• Aim of the exercise
Go through the listing below from the line containing "This screenshot has width=555, height=379." to its last line, retyping each line exactly and nothing else.

• Materials provided

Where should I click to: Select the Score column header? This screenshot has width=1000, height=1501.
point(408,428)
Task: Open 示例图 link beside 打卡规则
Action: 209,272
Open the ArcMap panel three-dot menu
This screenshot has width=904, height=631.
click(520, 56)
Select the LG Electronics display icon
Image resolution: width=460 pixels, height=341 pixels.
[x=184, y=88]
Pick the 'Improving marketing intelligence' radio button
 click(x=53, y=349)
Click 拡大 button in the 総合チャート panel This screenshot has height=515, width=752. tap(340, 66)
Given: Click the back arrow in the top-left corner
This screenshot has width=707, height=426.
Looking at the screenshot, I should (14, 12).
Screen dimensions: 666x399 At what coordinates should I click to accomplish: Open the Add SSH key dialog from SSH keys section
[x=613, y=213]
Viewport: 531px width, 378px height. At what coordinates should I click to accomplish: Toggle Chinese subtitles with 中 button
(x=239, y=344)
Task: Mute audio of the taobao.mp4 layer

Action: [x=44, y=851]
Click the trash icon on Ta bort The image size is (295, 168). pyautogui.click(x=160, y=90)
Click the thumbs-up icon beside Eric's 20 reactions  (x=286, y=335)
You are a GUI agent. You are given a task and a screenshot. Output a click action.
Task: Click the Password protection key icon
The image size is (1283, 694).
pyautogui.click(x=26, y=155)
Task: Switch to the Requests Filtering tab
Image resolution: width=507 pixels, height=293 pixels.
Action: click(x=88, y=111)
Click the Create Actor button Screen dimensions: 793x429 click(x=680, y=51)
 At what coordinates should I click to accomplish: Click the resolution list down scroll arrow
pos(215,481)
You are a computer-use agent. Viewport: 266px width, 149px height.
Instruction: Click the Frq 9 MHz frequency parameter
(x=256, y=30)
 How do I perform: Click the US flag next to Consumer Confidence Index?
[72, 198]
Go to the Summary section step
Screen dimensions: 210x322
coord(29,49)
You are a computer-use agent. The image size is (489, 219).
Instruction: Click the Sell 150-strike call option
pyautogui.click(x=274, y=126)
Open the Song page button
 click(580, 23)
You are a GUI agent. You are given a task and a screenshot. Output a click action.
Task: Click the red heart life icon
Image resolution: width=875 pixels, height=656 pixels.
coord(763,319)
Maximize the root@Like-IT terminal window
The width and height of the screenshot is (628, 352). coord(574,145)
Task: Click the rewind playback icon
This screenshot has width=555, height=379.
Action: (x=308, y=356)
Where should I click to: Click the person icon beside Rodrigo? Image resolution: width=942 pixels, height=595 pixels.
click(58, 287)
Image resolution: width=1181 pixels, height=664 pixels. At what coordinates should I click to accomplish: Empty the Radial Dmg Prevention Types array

• Exercise solution
This screenshot has width=555, height=379.
Action: (x=308, y=356)
Where should I click to: Click the person icon beside Rodrigo? Image resolution: width=942 pixels, height=595 pixels.
click(58, 287)
Image resolution: width=1181 pixels, height=664 pixels. At what coordinates should I click to accomplish: Empty the Radial Dmg Prevention Types array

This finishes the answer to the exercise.